Come one where is that list of books you old bastard. Let's see what you have actually read. So far I can't tell that you have read anything but that one book!

You really need to be more historically accurate. It was the democrat party, not the South. I can understand why you want to run away from your past.

I have nothing to prove to you. As I said I have nothing to apologize for as it relates to slavery or segregation. My family never owned slaves and NEVER belonged to the democrat party.

Maybe all of this hand wringing on your part is your way of absolving your guilt?

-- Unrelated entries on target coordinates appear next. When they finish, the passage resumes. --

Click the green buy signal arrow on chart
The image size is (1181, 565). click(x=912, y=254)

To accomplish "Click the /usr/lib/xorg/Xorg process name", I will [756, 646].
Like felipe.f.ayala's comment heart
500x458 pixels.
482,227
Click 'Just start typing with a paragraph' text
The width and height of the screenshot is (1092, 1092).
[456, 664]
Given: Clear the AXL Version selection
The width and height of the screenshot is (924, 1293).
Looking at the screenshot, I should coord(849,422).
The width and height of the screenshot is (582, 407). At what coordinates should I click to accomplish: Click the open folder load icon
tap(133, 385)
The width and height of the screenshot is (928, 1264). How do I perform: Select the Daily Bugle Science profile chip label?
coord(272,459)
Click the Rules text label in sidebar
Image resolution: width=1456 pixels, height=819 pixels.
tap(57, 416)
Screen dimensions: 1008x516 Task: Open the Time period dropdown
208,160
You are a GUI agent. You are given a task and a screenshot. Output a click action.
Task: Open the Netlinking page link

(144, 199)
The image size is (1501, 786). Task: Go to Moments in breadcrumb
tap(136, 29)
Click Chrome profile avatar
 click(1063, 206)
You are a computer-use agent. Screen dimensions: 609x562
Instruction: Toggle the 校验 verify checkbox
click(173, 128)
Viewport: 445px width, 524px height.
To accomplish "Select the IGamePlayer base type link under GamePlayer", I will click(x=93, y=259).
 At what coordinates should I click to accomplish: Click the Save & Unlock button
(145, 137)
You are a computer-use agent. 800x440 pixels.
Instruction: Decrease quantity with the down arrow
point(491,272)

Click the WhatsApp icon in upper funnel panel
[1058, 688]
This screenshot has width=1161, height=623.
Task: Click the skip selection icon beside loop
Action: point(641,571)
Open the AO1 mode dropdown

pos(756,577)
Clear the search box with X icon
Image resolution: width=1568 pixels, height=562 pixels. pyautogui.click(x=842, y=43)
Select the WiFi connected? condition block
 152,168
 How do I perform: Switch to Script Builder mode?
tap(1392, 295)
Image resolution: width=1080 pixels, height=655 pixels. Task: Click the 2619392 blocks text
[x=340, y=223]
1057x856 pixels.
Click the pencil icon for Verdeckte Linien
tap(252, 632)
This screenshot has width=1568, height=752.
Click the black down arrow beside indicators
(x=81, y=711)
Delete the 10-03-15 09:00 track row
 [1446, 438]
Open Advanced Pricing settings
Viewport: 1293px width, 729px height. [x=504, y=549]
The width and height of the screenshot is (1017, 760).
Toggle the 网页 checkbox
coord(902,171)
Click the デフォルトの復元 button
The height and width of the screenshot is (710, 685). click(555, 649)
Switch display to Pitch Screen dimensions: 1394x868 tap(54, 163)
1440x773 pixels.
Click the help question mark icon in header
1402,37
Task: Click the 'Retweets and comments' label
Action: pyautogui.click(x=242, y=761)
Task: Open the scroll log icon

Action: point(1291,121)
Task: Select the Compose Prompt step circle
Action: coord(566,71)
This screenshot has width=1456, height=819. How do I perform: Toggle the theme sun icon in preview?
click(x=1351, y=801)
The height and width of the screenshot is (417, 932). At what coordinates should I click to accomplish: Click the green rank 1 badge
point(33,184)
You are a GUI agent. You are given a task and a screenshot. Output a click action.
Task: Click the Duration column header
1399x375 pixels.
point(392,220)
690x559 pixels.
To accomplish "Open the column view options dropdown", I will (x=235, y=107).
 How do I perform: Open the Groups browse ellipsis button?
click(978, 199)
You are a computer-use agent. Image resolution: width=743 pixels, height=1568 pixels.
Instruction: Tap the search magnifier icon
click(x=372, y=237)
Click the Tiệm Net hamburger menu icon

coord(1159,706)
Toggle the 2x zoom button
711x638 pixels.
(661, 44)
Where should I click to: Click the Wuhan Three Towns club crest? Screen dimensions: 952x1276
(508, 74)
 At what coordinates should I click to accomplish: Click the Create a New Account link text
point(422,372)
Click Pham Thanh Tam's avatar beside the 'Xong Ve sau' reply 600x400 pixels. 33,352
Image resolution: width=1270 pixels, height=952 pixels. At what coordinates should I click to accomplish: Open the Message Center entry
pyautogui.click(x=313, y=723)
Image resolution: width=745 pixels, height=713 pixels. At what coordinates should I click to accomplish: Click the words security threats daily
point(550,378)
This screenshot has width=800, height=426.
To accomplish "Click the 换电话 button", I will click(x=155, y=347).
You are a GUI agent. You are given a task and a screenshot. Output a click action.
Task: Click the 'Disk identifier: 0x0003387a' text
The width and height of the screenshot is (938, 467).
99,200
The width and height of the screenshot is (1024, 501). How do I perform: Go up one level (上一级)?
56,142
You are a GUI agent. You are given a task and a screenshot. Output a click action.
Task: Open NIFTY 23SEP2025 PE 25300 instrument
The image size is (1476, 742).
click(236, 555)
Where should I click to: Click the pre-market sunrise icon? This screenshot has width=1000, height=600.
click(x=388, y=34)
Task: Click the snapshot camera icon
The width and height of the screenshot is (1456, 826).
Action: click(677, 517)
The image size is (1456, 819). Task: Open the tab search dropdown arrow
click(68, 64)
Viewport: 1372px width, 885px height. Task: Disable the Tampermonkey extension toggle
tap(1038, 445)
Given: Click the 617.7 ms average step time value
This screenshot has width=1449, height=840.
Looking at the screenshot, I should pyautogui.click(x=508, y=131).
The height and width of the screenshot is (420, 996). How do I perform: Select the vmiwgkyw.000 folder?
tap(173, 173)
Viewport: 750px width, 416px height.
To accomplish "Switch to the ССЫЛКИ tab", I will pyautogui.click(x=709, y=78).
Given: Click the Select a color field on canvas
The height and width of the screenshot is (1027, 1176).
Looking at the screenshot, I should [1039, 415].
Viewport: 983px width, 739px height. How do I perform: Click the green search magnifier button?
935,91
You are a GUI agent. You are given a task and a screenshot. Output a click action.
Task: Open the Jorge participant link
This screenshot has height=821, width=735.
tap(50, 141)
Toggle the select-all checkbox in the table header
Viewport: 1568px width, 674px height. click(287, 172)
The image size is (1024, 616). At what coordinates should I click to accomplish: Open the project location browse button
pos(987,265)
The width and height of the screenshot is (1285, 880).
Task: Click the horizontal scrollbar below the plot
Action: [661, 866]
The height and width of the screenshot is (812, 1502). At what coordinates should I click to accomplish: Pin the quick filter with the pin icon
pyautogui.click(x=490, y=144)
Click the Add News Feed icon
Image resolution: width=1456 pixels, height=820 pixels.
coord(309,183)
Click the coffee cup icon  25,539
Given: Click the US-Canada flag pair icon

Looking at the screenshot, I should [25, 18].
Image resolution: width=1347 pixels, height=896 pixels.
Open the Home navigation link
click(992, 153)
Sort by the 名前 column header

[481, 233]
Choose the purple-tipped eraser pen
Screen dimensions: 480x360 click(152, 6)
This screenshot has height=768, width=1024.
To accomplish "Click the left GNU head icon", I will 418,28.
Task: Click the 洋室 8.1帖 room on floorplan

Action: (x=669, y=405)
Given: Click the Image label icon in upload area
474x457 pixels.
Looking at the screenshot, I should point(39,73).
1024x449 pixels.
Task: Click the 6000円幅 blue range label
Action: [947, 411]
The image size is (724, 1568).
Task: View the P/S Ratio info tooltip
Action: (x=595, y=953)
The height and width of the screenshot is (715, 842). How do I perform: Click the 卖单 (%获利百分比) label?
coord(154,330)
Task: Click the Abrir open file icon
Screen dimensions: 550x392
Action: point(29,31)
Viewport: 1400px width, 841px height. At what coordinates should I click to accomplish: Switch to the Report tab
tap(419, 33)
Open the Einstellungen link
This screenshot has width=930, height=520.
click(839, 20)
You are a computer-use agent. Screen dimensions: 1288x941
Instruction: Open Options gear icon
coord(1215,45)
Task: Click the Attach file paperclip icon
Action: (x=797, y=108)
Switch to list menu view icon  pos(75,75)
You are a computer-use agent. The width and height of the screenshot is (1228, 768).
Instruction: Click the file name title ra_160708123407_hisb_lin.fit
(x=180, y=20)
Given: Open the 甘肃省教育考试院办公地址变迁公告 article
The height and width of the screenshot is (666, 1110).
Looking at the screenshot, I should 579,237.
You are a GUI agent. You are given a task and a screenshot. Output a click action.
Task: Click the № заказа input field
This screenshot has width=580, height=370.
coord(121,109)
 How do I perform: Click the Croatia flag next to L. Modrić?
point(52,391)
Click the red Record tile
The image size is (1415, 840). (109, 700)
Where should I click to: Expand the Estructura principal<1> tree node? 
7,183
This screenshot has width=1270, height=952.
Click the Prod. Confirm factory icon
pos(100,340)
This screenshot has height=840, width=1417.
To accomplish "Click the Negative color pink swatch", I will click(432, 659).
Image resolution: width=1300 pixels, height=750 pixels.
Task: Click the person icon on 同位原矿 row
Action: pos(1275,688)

BTW did you say your 10 Hail Darlas this morning? I would hate to see you get punished again
 
Good points. I agree about Lincoln and the Civil War.

If the Confederacy would have been allowed to stand on its own for maybe 10 more years.... the pressure from attempting to trade with foreign nations repulsed by slavery would have lead them to end it on their own. In the end, they would have recognized more in common with the north than at odds. But the southern mind of the time was obstinate about being told what to do...they were descendants of the Scottish/Irish clan mentalities of the old world.

But in this we have 20/20 hindsight, which Lincoln did not have. In his place at the time, I probably would have acted as Lincoln did.

Now you are comparable to Lincoln? You agree with Racist Y and in the same sentence compare yourself to Lincoln. Spaz.
 
Yeah, like you knew that without Googling it . :rolleyes:

And I suppose you missed the point that I was in Natchez at the time on an historical tour?

I never said I was a "southern scholar." I said I've read on it quite a bit, probably more than the average American. And I've actually taken the time to travel and visit the locations in question, their museums, etc. A long way from my home in New York City.

Two books is more than the average american? Maybe where you live. Arrogance, meet your new equal.